Historicamente, de acordo com vários relatórios dos serviços secretos, o
Hamas nunca teria sido capaz de se estabelecer nos territórios palestinianos
sem o patrocínio israelita. Deve a sua ascensão meteórica (ou a desfiguração da
causa palestiniana?) aos falcões israelitas, que encontraram no movimento
islamista palestiniano o seu melhor aliado para neutralizar certas facções da
burguesia palestiniana, a OLP e a FPLP, e para torpedear a luta
anticolonialista, conduzindo-a a um beco sem saída. A causa palestiniana é uma
luta anticolonialista transformada num conflito confessional entre muçulmanos e
judeus pela vontade do Hamas e do sionismo mundial.
Do mesmo modo, como explicar que o Hamas, desde a sua criação em Gaza,
território cercado pelo exército israelita e sujeito a um terrível bloqueio,
tenha podido dispor de um impressionante arsenal de armas, incluindo milhares
de foguetes capazes de atingir longas distâncias, mísseis anti-tanque e
anti-aéreos e metralhadoras, sem sofrer a mínima retaliação? Estas armas são
ainda rudimentares quando comparadas com a força de ataque do proxy israelita e
do seu senhor americano. Para o ocupante colonialista israelita, o Hamas deve
continuar a ser uma mera organização incómoda, menor e contingente, um espantalho
nas mãos do Estado racista sionista. Tal como as organizações terroristas
islamistas (jihadistas) utilizadas pelas potências imperialistas ocidentais
para fins múltiplos: segurança, chauvinismo nacionalista, desvio da cólera
social, deslocação da coesão social árabe e destruição da unidade da classe
proletária.
Do mesmo modo, como acreditar que os serviços de segurança israelitas, que
vigiam praticamente todos os dirigentes, políticos e empresários, jornalistas e
intelectuais de todos os países, através dos seus múltiplos programas de
espionagem e agentes secretos introduzidos em todas as altas esferas do Estado
e da economia, não tenham detectado os preparativos do atentado do Hamas, uma
organização colocada sob estreita vigilância por todos os agentes dos serviços
secretos do mundo ocidental imperialista?
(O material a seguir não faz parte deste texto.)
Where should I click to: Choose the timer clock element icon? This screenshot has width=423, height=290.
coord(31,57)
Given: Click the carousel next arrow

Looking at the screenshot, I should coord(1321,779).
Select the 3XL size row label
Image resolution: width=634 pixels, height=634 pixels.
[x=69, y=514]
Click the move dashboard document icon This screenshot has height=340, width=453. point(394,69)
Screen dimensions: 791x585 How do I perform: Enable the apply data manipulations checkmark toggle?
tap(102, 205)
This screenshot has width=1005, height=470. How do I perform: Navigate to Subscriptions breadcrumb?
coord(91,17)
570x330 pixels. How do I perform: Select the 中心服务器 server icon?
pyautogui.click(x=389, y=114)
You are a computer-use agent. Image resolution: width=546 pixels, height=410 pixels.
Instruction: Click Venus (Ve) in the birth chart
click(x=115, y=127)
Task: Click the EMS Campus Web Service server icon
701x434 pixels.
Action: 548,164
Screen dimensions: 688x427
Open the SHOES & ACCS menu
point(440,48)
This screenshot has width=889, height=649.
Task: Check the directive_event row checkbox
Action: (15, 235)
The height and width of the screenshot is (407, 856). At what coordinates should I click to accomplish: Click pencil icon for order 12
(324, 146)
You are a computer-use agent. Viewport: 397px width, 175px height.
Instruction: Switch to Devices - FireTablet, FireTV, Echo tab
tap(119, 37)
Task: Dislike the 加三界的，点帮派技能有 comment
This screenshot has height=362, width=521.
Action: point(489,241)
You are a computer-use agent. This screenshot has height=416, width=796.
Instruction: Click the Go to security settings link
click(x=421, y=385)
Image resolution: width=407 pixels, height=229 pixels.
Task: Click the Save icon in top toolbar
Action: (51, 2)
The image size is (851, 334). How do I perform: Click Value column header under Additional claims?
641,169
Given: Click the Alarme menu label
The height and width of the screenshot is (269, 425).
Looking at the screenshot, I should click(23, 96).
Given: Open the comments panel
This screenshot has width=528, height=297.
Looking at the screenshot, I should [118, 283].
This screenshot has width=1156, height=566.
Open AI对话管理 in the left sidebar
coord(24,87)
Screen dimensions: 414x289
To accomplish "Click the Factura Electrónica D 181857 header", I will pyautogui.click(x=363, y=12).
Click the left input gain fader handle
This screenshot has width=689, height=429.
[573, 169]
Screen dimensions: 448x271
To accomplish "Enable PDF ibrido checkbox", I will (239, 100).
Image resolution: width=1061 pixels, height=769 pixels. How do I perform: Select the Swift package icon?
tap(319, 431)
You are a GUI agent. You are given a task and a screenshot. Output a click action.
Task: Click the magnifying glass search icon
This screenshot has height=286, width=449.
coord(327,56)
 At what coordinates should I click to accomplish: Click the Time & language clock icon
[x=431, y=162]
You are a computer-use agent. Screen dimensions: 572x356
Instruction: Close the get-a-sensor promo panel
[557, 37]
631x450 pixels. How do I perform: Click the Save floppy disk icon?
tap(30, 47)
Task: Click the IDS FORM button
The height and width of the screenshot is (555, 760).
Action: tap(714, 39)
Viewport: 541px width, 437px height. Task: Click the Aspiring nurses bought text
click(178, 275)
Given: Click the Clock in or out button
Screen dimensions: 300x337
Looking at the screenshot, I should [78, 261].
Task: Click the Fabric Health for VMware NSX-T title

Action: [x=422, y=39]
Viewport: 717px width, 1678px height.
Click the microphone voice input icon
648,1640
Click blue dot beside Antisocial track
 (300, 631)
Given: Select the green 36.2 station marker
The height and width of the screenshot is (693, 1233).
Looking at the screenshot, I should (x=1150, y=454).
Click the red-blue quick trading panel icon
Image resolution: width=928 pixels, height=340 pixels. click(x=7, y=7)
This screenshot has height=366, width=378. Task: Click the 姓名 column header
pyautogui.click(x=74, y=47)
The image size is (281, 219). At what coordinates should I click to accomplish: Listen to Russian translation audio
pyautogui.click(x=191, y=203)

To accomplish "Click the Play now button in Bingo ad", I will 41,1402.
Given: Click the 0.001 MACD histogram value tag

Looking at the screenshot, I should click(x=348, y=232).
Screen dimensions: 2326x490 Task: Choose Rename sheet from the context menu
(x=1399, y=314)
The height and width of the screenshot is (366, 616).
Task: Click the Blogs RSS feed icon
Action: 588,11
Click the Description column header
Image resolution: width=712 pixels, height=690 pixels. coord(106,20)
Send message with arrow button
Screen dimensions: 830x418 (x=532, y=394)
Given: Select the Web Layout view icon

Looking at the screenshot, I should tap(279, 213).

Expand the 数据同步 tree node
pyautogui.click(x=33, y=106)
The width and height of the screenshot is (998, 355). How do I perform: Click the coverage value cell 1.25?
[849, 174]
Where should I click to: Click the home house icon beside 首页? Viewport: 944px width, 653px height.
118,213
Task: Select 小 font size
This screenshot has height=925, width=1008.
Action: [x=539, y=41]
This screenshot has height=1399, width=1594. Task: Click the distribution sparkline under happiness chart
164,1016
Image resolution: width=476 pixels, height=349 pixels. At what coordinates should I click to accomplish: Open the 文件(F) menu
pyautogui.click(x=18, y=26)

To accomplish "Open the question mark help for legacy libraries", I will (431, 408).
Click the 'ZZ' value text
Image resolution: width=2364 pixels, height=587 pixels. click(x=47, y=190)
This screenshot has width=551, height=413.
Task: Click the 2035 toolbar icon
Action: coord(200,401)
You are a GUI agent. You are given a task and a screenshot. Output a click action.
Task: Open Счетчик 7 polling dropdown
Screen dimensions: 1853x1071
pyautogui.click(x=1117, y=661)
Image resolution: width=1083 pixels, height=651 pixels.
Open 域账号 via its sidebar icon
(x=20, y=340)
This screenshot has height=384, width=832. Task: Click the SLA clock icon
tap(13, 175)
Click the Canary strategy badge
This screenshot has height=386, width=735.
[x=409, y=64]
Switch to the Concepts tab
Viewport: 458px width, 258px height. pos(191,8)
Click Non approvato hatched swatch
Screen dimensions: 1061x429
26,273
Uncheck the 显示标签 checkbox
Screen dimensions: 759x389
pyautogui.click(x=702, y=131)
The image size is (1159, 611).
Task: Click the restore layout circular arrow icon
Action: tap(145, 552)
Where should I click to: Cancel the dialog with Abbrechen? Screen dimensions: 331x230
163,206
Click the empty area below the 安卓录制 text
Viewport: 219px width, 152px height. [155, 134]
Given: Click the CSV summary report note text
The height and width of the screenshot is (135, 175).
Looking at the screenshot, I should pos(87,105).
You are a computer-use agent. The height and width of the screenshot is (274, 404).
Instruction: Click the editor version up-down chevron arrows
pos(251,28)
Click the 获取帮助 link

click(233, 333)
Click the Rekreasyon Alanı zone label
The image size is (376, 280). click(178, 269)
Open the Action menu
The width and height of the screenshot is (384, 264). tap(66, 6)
Como é que o país mais seguro, militarizado e fascista do mundo se deixou ultrapassar
ao ponto de ser invadido por um certo número de combatentes do Hamas? Na minha
opinião, não há dúvida de que os sionistas deixaram entrar deliberadamente
alguns combatentes islamistas para poderem levar a cabo o seu ataque e fazer
alguns israelitas reféns, a fim de criar uma onda de choque entre a população.
Um clima de pavor e de psicose. Tudo isto com vista a sufocar a revolta social
sediciosa em Israel contra o domínio sionista e a reativar a união sagrada
colonialista e fascista que é o cimento desta sociedade degenerada.
Se, como eu postulo, esta operação armada do Hamas foi orquestrada (ou
tolerada, ou dissimulada) pelos serviços de segurança israelitas, à custa do
sacrifício de várias centenas de cidadãos israelitas, para afastar o perigo de
desagregação de Israel, não seria a primeira vez na história do sionismo
criminoso.
Imediatamente após a criação da entidade sionista, a Mossad utilizou todos
os meios possíveis para atrair judeus de todo o mundo para Israel, por outras
palavras, para encorajar a emigração. Incluindo meios terroristas. Foi através
destes métodos terroristas que a Mossad desempenhou um papel na emigração de
judeus para Israel, nomeadamente judeus do Iraque.
Como é que o país mais seguro e militarizado do mundo pode ser sujeito a
uma tal intervenção armada no seu próprio território, não por uma coligação de
exércitos árabes, mas pelo Hamas, um movimento de resistência islamista?
Para que conste, Israel construiu uma enorme vedação ao longo da fronteira
de Gaza para impedir a infiltração. Esta vedação está equipada com câmaras,
sensores de alta tecnologia e tecnologia de escuta sensível. No entanto, de
acordo com imagens publicadas na Internet, a vedação foi completamente
destruída em vários sítios e os veículos do Hamas atravessaram-na,
curiosamente, sem qualquer impedimento.
Segundo várias fontes, os habitantes israelitas das cidades situadas ao
longo da fronteira, habitualmente repletas de soldados em serviço, sublinharam
que a presença do exército israelita nas ruas é mínima ou nula. [...]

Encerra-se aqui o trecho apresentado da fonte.